[Complete the following]
(A) Please list each possible factor named in the sentence of the passage on white privilege that begins "Maybe our history".
(B) Reproduce the passage on white privilege from "So option two: external" to "That’s white privilege!", word for word.

[Text to read]
[Start]
You know that’s all disgustingly racist, right? While there are people in the world with those beliefs, I can’t imagine anyone in my own life who would agree with them. Again, friends, I’m choosing to believe in your good hearts! I’m sure you don’t think that White Americans are inherently better at making life choices than Black Americans.
So option two: external forces. Maybe there are factors in our environment that make success more attainable for White Americans than Black Americans. Maybe our history, maybe our laws, maybe our traditions, maybe our biases… But maybe something in the world around us is giving White Americans a boost and holding Black Americans back. Maybe as White Americans who are no better, smarter, or stronger than Black Americans, the deck is somehow stacked in our favor.
That isn’t so hard to swallow, is it? I mean, at the very least, you know that America has some ugly and undeniable racism in its past at massive scales. I’ve never met a person who would deny that. It isn’t a huge leap–is it?–to then assume that history has some lingering effects.
Doesn’t your good heart tell you that it makes more sense to blame racial inequality on external than internal factors?
That’s white privilege!
That’s all it is!
Recognizing white privilege is basically just acknowledging that something in our environment creates more successful outcomes for more White Americans than Black Americans.
Having white privilege doesn’t mean that my life is easy! (My life is actually really hard in a lot of ways.) Just like everyone else, I’m a complex equation with more privilege in some areas, and less privilege in others. I’ve made some good choices and some bad ones. I’ve had some good luck and some bad luck. My white privilege doesn’t guarantee me an easy or successful life. There are too many other factors for that. But race is one of the factors.
[End]
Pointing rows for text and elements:
[Start]
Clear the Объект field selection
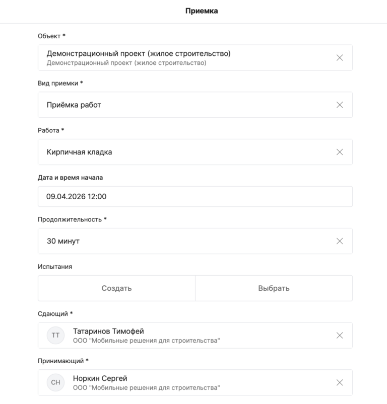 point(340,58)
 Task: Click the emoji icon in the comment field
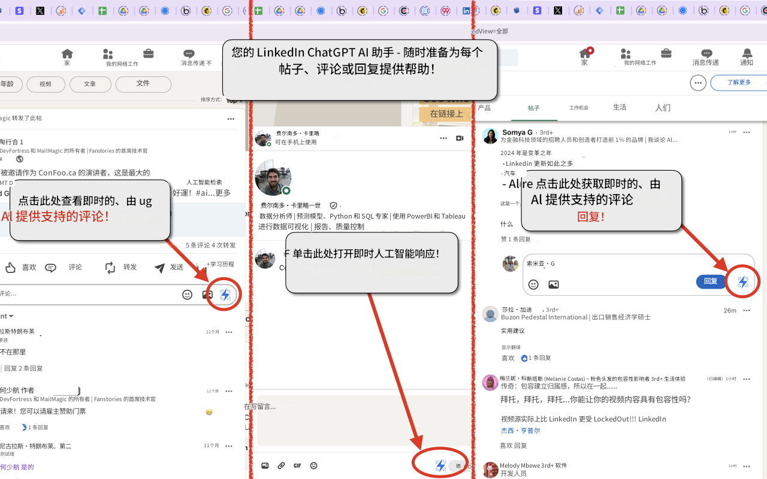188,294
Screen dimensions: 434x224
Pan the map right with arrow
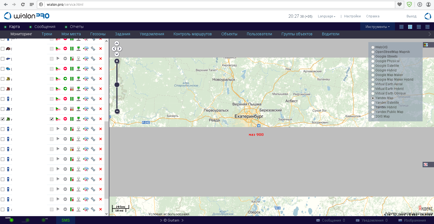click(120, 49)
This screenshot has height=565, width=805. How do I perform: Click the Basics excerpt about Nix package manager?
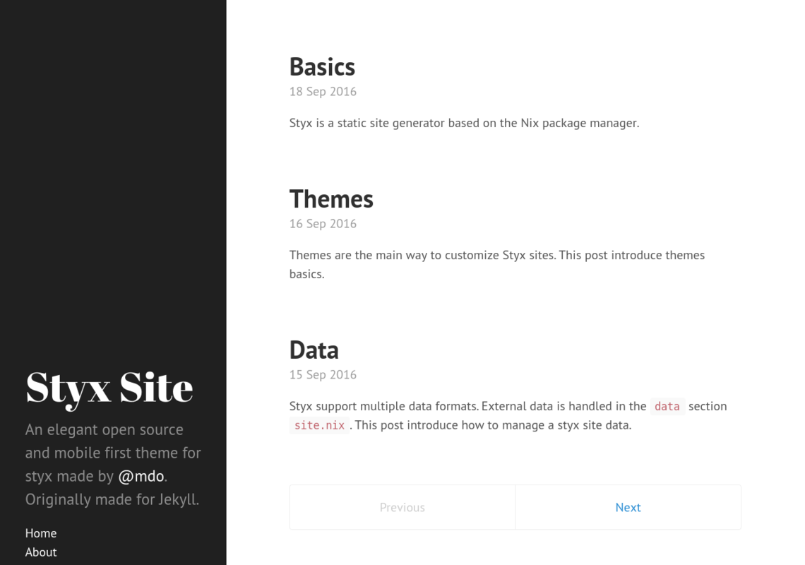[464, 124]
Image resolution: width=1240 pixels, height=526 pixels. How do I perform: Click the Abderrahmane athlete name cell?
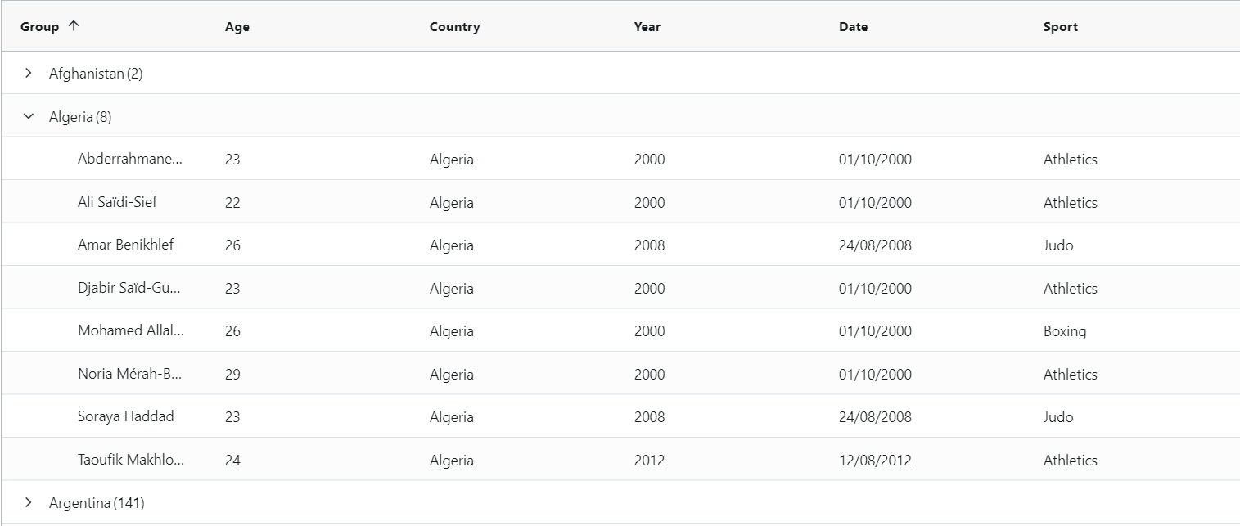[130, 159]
[End]
[Responses by task]
(A) our history, our laws, our traditions, our biases

(B)
So option two: external forces. Maybe there are factors in our environment that make success more attainable for White Americans than Black Americans. Maybe our history, maybe our laws, maybe our traditions, maybe our biases… But maybe something in the world around us is giving White Americans a boost and holding Black Americans back. Maybe as White Americans who are no better, smarter, or stronger than Black Americans, the deck is somehow stacked in our favor.
That isn’t so hard to swallow, is it? I mean, at the very least, you know that America has some ugly and undeniable racism in its past at massive scales. I’ve never met a person who would deny that. It isn’t a huge leap–is it?–to then assume that history has some lingering effects.
Doesn’t your good heart tell you that it makes more sense to blame racial inequality on external than internal factors?
That’s white privilege!